— begin RECORDED DATA —

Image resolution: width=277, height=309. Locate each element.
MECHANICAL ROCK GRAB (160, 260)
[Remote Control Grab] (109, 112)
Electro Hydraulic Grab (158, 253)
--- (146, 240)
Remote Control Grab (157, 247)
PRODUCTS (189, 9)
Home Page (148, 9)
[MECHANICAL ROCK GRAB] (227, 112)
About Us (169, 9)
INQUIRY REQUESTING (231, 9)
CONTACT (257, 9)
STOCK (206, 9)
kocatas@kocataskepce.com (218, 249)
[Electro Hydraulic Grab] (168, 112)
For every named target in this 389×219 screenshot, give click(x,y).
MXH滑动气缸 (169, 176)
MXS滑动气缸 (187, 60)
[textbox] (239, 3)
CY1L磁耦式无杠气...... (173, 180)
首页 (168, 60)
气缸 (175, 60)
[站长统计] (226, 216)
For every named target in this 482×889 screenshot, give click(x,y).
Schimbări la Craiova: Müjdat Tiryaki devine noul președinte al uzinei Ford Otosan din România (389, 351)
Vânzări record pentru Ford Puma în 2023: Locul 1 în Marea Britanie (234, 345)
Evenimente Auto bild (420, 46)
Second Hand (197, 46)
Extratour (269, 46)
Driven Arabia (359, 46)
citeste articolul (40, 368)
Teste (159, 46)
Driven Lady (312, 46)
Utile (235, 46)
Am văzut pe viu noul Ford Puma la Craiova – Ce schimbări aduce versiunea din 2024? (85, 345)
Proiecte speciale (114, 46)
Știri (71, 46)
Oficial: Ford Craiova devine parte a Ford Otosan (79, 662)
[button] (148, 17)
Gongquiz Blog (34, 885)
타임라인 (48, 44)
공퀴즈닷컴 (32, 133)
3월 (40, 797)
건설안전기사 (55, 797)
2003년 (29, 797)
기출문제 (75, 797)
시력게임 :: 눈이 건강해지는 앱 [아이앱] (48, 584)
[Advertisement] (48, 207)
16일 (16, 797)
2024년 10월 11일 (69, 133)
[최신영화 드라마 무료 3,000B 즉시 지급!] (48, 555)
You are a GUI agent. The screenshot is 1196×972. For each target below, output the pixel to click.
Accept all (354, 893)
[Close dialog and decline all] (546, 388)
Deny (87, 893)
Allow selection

— end RECORDED DATA —

Turn every line of the rows above into a JSON list of strings, one string per line, leaving out blank lines.

[
  "Image resolution: width=277, height=309. Locate each element.",
  "MECHANICAL ROCK GRAB (160, 260)",
  "[Remote Control Grab] (109, 112)",
  "Electro Hydraulic Grab (158, 253)",
  "--- (146, 240)",
  "Remote Control Grab (157, 247)",
  "PRODUCTS (189, 9)",
  "Home Page (148, 9)",
  "[MECHANICAL ROCK GRAB] (227, 112)",
  "About Us (169, 9)",
  "INQUIRY REQUESTING (231, 9)",
  "CONTACT (257, 9)",
  "STOCK (206, 9)",
  "kocatas@kocataskepce.com (218, 249)",
  "[Electro Hydraulic Grab] (168, 112)",
  "For every named target in this 389×219 screenshot, give click(x,y).",
  "MXH滑动气缸 (169, 176)",
  "MXS滑动气缸 (187, 60)",
  "[textbox] (239, 3)",
  "CY1L磁耦式无杠气...... (173, 180)",
  "首页 (168, 60)",
  "气缸 (175, 60)",
  "[站长统计] (226, 216)",
  "For every named target in this 482×889 screenshot, give click(x,y).",
  "Schimbări la Craiova: Müjdat Tiryaki devine noul președinte al uzinei Ford Otosan din România (389, 351)",
  "Vânzări record pentru Ford Puma în 2023: Locul 1 în Marea Britanie (234, 345)",
  "Evenimente Auto bild (420, 46)",
  "Second Hand (197, 46)",
  "Extratour (269, 46)",
  "Driven Arabia (359, 46)",
  "citeste articolul (40, 368)",
  "Teste (159, 46)",
  "Driven Lady (312, 46)",
  "Utile (235, 46)",
  "Am văzut pe viu noul Ford Puma la Craiova – Ce schimbări aduce versiunea din 2024? (85, 345)",
  "Proiecte speciale (114, 46)",
  "Știri (71, 46)",
  "Oficial: Ford Craiova devine parte a Ford Otosan (79, 662)",
  "[button] (148, 17)",
  "Gongquiz Blog (34, 885)",
  "타임라인 (48, 44)",
  "공퀴즈닷컴 (32, 133)",
  "3월 (40, 797)",
  "건설안전기사 (55, 797)",
  "2003년 (29, 797)",
  "기출문제 (75, 797)",
  "시력게임 :: 눈이 건강해지는 앱 [아이앱] (48, 584)",
  "[Advertisement] (48, 207)",
  "16일 (16, 797)",
  "2024년 10월 11일 (69, 133)",
  "[최신영화 드라마 무료 3,000B 즉시 지급!] (48, 555)",
  "You are a GUI agent. The screenshot is 1196×972. For each target below, output the pixel to click.",
  "Accept all (354, 893)",
  "[Close dialog and decline all] (546, 388)",
  "Deny (87, 893)",
  "Allow selection"
]